The token is signed with a private key that only the Auth Service knows. Any service can verify the signature with the corresponding public key.

Token refresh flow

When the access token expires, the frontend uses the refresh token to obtain a new one without asking for credentials again:

sequenceDiagram
    participant FE as Frontend
    participant GW as API Gateway
    participant BFF as BFF
    participant AUTH as Auth Service

    FE->>GW: POST /auth/refresh (refresh token)
    GW->>BFF: Forward
    BFF->>AUTH: Validar refresh token
    AUTH->>AUTH: Verificar firma y expiración
    AUTH->>AUTH: Generar nuevo access token
    AUTH-->>BFF: Nuevo access token
    BFF-->>GW: Respuesta
    GW-->>FE: 200 OK + nuevo access token

Error scenarios

Incorrect credentials

The Auth Service returns a generic error: “Invalid credentials”. It does not indicate whether the email exists or not, to avoid user enumeration.

Locked account

After N failed attempts (typically 5), the account is temporarily locked.

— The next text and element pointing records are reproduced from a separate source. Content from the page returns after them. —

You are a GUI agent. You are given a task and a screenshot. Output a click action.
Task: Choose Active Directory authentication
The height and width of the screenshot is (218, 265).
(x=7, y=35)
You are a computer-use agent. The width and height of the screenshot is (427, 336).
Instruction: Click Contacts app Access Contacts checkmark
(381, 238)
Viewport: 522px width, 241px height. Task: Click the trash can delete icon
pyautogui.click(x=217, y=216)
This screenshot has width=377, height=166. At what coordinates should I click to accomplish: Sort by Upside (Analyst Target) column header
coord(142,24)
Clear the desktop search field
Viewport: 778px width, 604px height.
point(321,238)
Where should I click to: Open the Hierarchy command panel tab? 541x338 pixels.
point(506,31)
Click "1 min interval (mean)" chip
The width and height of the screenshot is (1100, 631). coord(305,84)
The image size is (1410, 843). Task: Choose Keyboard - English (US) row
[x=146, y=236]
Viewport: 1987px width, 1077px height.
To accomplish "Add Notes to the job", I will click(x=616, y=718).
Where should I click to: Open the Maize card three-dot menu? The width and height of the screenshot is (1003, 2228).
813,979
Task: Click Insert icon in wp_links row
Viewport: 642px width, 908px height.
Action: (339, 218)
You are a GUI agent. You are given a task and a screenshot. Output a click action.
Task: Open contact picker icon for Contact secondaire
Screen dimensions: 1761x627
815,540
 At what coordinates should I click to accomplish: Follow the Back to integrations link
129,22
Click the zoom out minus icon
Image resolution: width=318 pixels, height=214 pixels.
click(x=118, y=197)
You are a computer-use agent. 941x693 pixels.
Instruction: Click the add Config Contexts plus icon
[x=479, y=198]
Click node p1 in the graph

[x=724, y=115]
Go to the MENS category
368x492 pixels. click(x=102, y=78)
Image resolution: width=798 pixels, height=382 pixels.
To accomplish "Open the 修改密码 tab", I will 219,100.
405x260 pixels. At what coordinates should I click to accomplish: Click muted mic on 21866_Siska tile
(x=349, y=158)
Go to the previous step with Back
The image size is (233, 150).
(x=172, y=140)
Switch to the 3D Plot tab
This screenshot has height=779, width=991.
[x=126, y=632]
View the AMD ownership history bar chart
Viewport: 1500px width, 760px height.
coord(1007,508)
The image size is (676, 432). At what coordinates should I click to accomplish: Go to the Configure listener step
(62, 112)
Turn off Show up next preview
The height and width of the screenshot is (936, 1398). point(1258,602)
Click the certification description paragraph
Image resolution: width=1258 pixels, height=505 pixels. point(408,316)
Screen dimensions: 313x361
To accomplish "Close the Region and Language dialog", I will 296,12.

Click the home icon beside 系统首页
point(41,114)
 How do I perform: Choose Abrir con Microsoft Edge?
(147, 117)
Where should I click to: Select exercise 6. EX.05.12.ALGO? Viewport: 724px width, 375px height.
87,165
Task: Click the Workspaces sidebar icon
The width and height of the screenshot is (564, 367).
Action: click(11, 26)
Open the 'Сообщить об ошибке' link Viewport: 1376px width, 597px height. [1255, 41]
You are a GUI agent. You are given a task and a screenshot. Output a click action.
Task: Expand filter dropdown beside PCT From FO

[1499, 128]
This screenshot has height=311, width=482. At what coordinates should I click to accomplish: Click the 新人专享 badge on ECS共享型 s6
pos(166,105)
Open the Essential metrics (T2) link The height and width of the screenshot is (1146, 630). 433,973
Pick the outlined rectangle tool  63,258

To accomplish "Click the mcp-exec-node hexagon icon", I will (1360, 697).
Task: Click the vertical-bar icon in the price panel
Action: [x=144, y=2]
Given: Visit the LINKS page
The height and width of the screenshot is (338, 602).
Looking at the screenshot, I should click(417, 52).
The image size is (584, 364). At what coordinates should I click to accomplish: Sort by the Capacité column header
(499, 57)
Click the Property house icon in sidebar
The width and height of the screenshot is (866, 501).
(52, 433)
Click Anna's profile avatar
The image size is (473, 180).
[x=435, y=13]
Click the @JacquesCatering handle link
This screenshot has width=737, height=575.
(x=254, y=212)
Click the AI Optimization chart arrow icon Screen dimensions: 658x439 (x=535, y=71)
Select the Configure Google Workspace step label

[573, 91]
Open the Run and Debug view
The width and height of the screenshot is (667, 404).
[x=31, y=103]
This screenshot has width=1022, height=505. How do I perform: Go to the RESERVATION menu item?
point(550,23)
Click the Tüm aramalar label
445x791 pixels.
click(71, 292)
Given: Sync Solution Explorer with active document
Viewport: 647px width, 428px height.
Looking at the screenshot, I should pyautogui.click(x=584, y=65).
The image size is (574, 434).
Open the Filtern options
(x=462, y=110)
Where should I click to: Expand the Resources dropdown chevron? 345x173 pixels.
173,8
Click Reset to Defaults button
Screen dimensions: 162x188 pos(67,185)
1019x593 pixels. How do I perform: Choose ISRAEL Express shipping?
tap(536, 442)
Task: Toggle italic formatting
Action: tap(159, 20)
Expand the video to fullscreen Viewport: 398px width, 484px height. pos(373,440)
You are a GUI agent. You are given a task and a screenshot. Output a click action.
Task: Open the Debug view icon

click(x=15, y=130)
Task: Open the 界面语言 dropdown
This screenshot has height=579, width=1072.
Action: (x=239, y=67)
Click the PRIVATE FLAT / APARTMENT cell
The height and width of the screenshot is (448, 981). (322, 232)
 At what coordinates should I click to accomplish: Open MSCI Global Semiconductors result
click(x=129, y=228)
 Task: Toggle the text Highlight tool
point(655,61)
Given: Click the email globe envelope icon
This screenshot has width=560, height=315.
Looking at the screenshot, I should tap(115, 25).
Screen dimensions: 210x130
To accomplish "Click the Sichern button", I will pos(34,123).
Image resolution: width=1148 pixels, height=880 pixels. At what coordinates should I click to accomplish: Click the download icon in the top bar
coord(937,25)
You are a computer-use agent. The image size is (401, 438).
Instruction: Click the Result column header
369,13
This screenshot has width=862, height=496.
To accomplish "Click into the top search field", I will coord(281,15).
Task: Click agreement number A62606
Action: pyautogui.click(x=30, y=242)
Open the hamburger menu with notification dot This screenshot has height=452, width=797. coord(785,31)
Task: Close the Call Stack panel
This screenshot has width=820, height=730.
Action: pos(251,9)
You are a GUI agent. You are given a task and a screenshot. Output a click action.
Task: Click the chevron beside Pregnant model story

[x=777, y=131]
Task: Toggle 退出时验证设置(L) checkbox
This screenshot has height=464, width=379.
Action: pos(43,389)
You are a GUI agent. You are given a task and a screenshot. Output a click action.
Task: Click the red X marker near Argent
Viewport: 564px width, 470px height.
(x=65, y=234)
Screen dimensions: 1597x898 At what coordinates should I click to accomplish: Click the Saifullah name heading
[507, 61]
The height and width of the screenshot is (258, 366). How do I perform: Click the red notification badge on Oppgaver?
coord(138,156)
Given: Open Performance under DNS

The service returns an error indicating that the account is locked and when it can be retried.

Expired token

The frontend detects a 401 on any subsequent request and automatically tries to renew the token with the refresh token. If the refresh token has also expired, it redirects to the login.

Auth service unavailable

If the Auth Service is down, the BFF returns a 503. The frontend shows a “service temporarily unavailable” message and allows the user to retry.

Security considerations

  • Passwords are transmitted only over HTTPS
  • They are stored as a salted hash (bcrypt, argon2)
  • Tokens have a short expiration
  • The refresh token can be revoked from the server
  • Rate limiting protects against brute force
  • Errors do not reveal information about the existence of accounts

Summary

The login flow demonstrates how all the layers of the architecture work together to solve a critical use case. Each layer has a clear responsibility: the frontend handles the user experience, the Gateway protects the entry point, the BFF orchestrates and transforms, and the Auth Service manages identity. Security is not an afterthought but an integral part of the flow’s design.